> Goal of the exercise: Needed from the data below: all lines that contain the word "agent".

> Stored records:
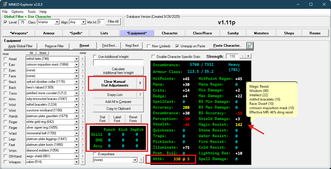Switch to the Monsters tab
Viewport: 331px width, 169px height.
coord(261,33)
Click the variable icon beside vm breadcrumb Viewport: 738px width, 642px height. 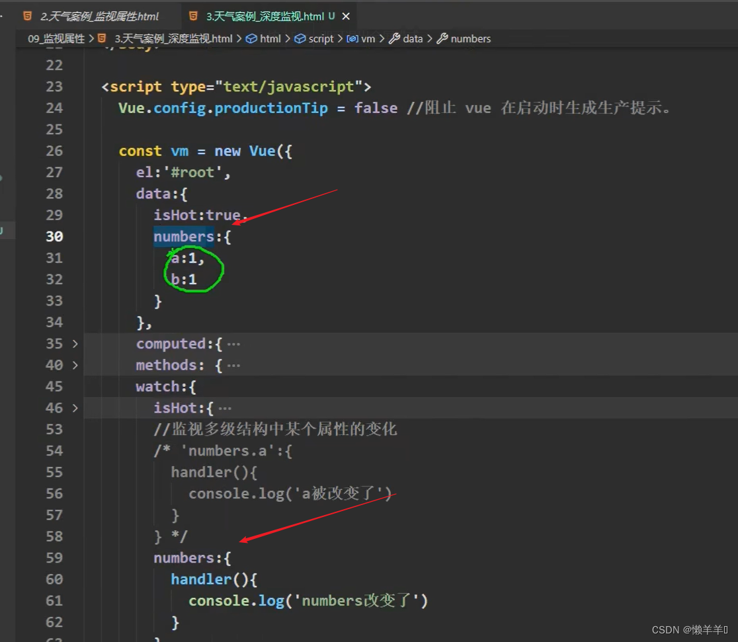pos(352,38)
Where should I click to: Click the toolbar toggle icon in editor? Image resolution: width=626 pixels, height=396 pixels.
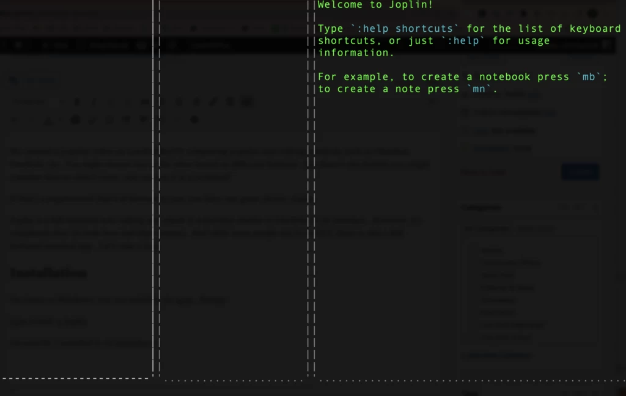[x=247, y=102]
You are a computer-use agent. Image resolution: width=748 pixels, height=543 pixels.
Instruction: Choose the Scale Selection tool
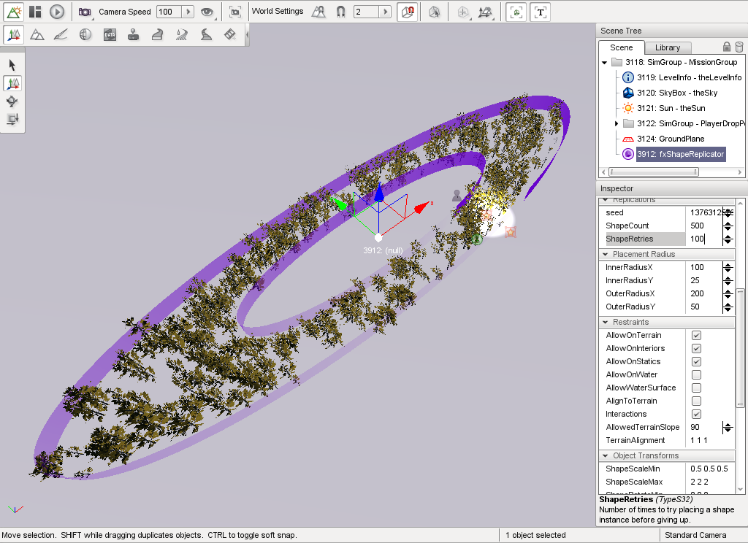pos(12,119)
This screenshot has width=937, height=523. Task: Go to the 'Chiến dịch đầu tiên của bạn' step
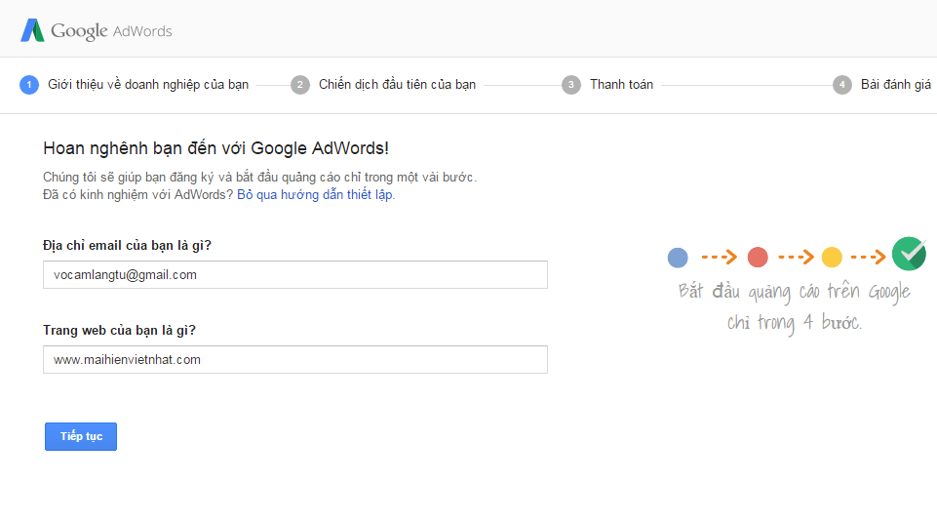[x=397, y=84]
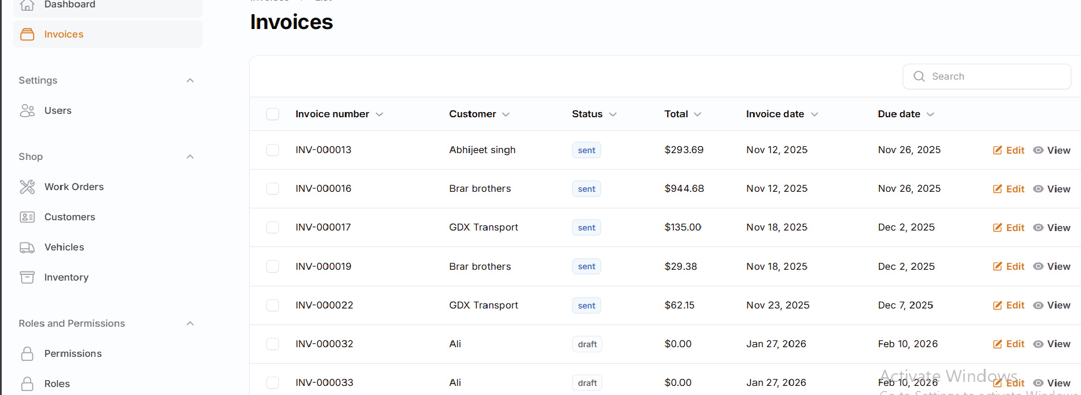Go to Roles in the sidebar
Screen dimensions: 1081x395
[57, 384]
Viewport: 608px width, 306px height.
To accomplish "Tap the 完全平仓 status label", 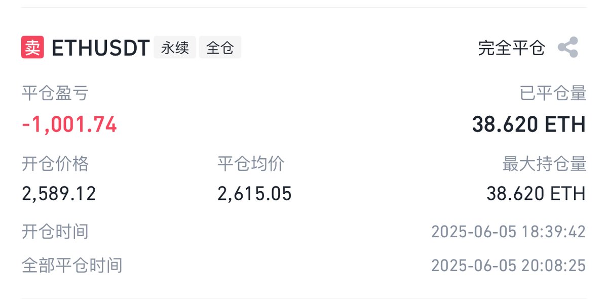I will pos(512,48).
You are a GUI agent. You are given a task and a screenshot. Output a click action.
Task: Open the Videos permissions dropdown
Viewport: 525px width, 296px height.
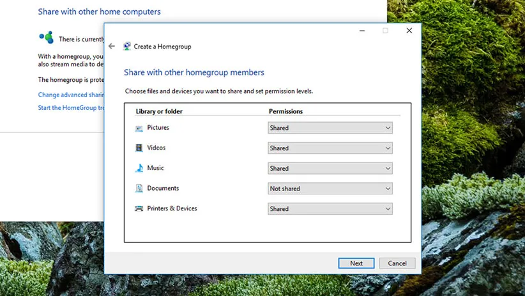point(330,148)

> Output of the exercise:
You are a computer-use agent. Image resolution: width=748 pixels, height=543 pixels.
You are a GUI agent. You are given a task and a screenshot. Output a click action.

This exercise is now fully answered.